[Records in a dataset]
============================================================
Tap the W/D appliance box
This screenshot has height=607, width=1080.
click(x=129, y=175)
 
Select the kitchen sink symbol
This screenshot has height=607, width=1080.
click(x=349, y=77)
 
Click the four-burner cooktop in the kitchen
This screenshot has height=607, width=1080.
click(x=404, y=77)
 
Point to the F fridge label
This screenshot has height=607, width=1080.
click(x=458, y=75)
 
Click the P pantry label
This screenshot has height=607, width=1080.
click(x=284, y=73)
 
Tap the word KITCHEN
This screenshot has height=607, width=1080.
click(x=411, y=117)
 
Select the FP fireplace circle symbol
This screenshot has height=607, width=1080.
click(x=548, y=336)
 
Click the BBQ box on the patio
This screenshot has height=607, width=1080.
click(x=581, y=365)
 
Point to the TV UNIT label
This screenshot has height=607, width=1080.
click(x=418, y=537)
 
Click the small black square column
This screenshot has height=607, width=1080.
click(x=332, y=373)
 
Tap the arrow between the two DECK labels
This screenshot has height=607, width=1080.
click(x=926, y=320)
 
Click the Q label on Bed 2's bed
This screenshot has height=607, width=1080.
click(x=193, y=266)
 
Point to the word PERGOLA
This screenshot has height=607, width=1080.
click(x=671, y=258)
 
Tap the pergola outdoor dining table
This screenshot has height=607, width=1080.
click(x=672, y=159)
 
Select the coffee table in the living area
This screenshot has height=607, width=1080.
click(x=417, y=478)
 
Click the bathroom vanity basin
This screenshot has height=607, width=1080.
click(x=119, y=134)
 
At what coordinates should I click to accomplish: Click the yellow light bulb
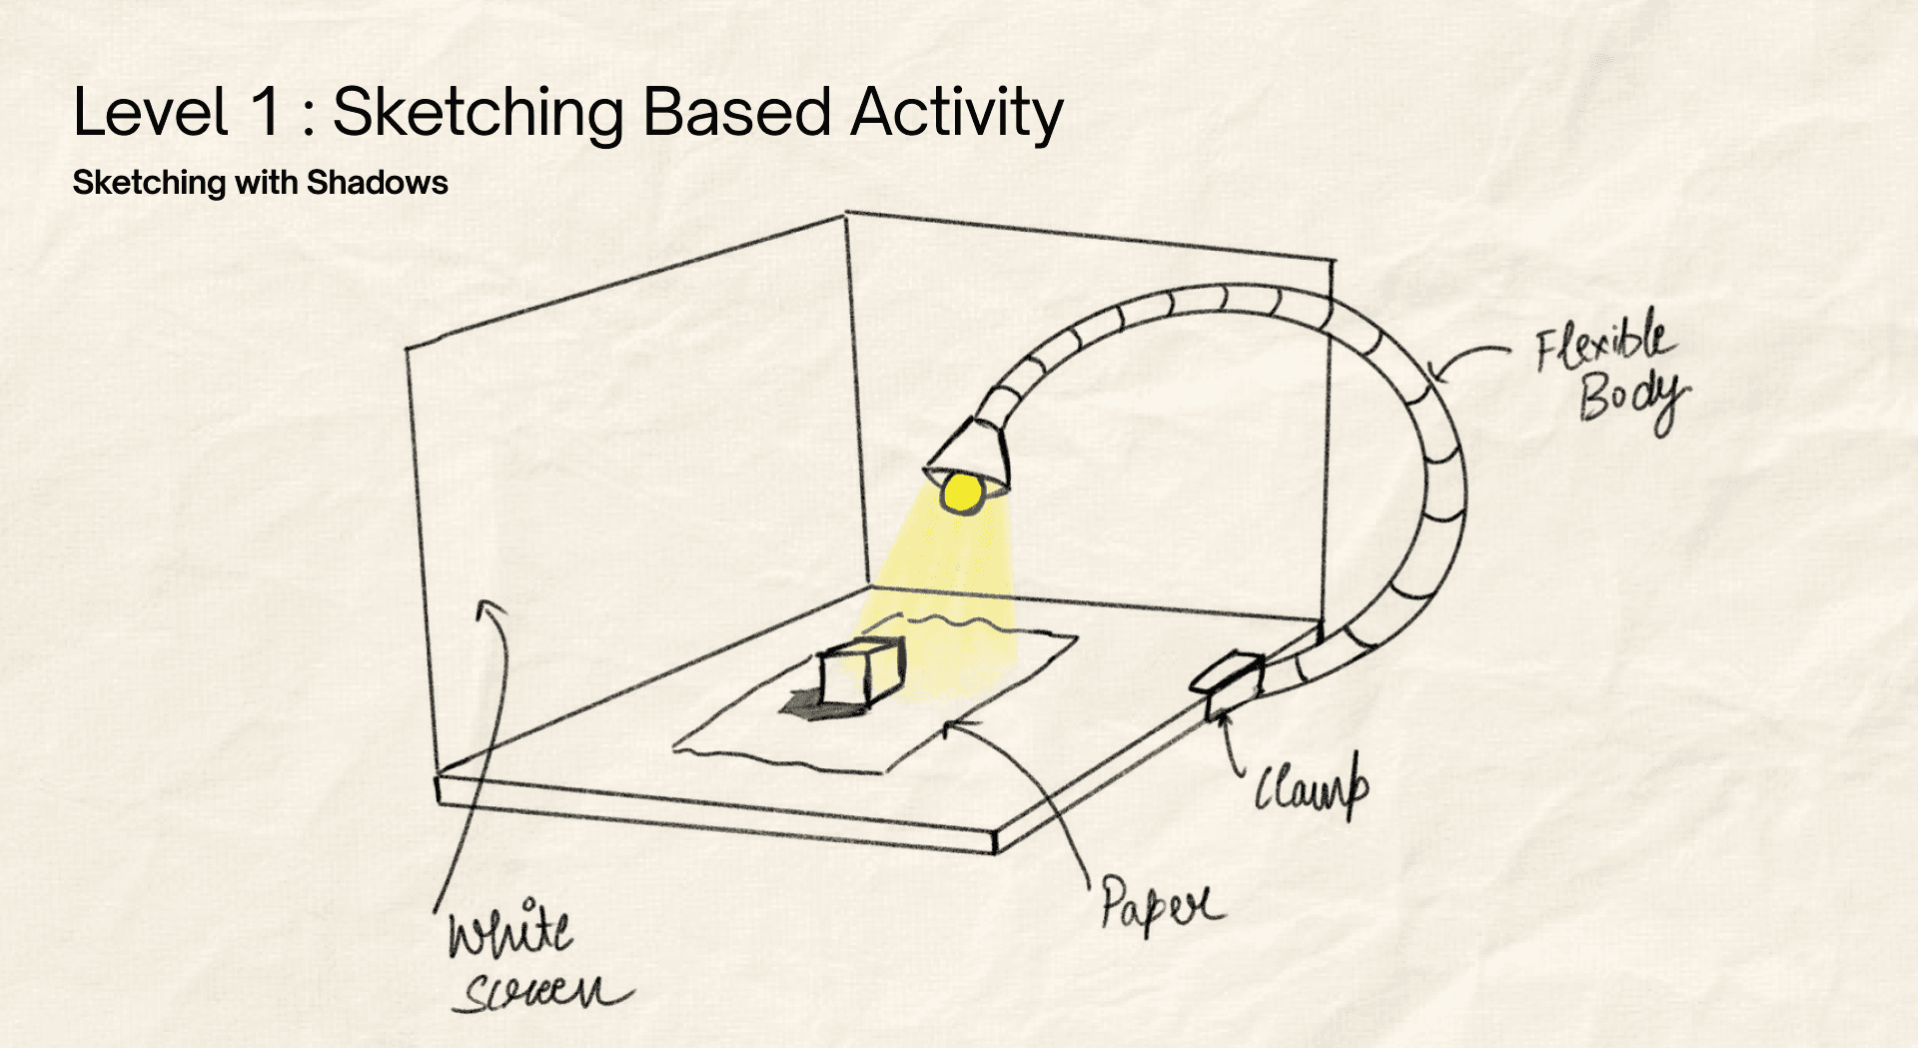tap(962, 493)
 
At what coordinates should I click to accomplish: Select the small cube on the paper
tap(861, 672)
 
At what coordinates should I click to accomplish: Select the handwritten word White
tap(510, 929)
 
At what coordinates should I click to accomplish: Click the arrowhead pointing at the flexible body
tap(1436, 375)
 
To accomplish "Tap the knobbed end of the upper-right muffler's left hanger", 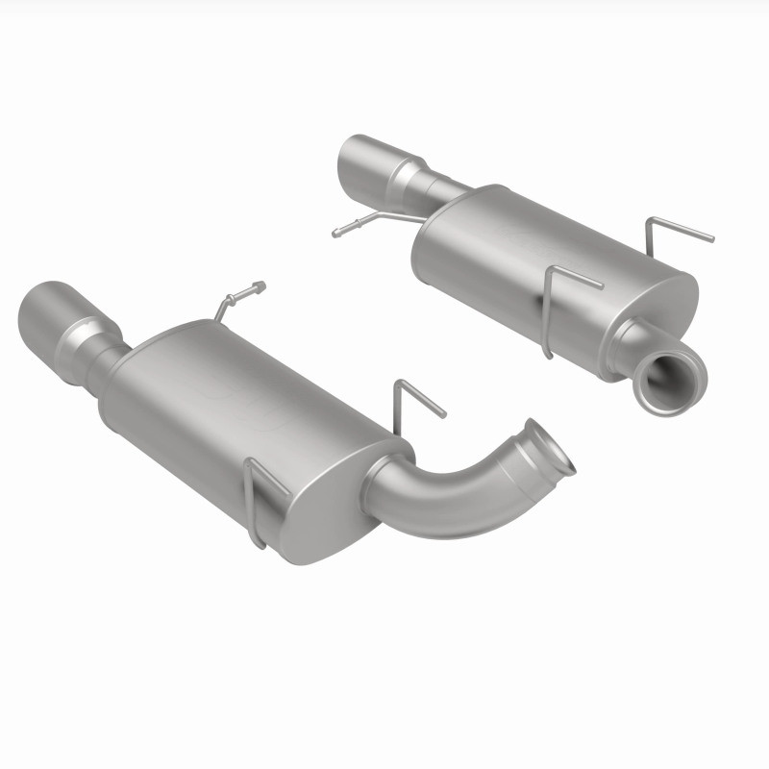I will pyautogui.click(x=337, y=232).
============================================================
YOUR INSTRUCTIONS:
Retype the lines of the records above, from the line containing "Point to the TV UNIT label" through the line containing "click(x=671, y=258)", both included.

FINISHED TASK:
Point to the TV UNIT label
This screenshot has height=607, width=1080.
click(x=418, y=537)
 
Click the small black square column
This screenshot has height=607, width=1080.
click(x=332, y=373)
 
Tap the arrow between the two DECK labels
This screenshot has height=607, width=1080.
click(x=926, y=320)
 
Click the Q label on Bed 2's bed
This screenshot has height=607, width=1080.
click(x=193, y=266)
 
Point to the word PERGOLA
This screenshot has height=607, width=1080.
click(x=671, y=258)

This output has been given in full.